Mark Godfrey posted on August 16, 2007 08:31
Maybe it was all the thunder and lightning which scared and soaked the festival site Thursday and Friday that drove the crow legged Rastafarian to stumble along in the post-storm mud in what could only be his girlfriend’s pink knickers. He was tame however compared to the Italian who took it all off and stumbled around the muck and pools of rainwater near the main stage, taking mad runs at screeching girls and his mortified friends, his penis swinging in the wind.
Not officially nudist, Sziget is nonetheless one of the best natural locations in the world for a rock festival, an island on the outskirts of one of Europe's finest looking cities. The line up at Sziget 2007 in Budapest (taking place from Aug 8 to 14) isn’t bad either.

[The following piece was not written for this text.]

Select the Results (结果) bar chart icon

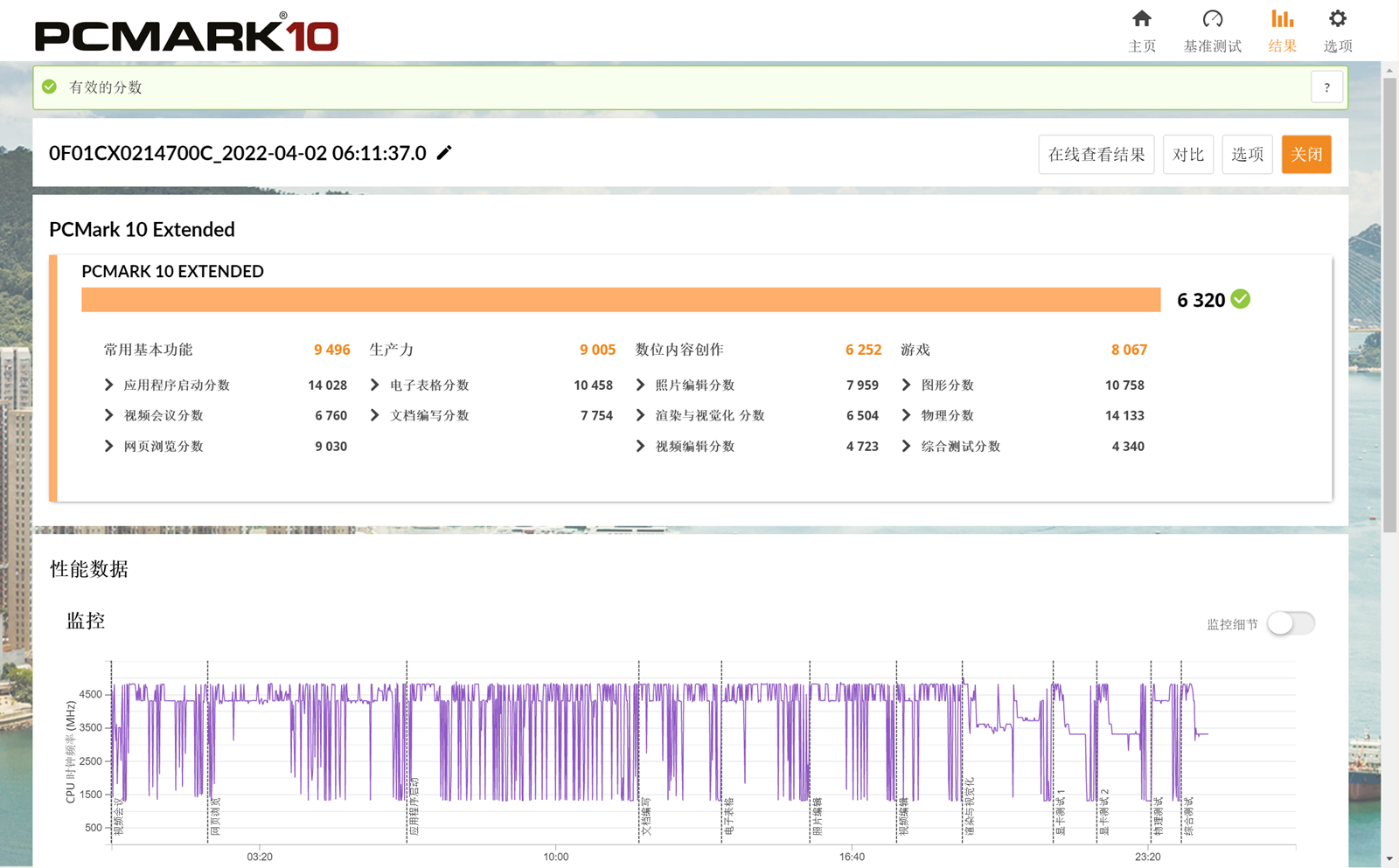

Sinead O’Connor shares a main-stage bill with The Killers, Nine Inch Nails and Chris Cornell as well as Brits like Razorlight and The Rakes to play in front of 60,000 festival goers, many of whom arrive by a ferry up the Danube.
Maybe the best value of the whole week-long festival are the few dozen Roma gypsy bands who travel from the Hungarian hinterlands, Romania and the Balkans to play. No other rock festival can boast such a strong world music line up, and that's thanks in part to the world music lable Putumayo, which brought the gypsy bands to a special Roma stage on the festival site. A big name on any world music rankings, Romania's Fanfare Ciocarlia pulled a bigger and more boisterous crowd on the World Music stage than several of the western groups playing the main stage.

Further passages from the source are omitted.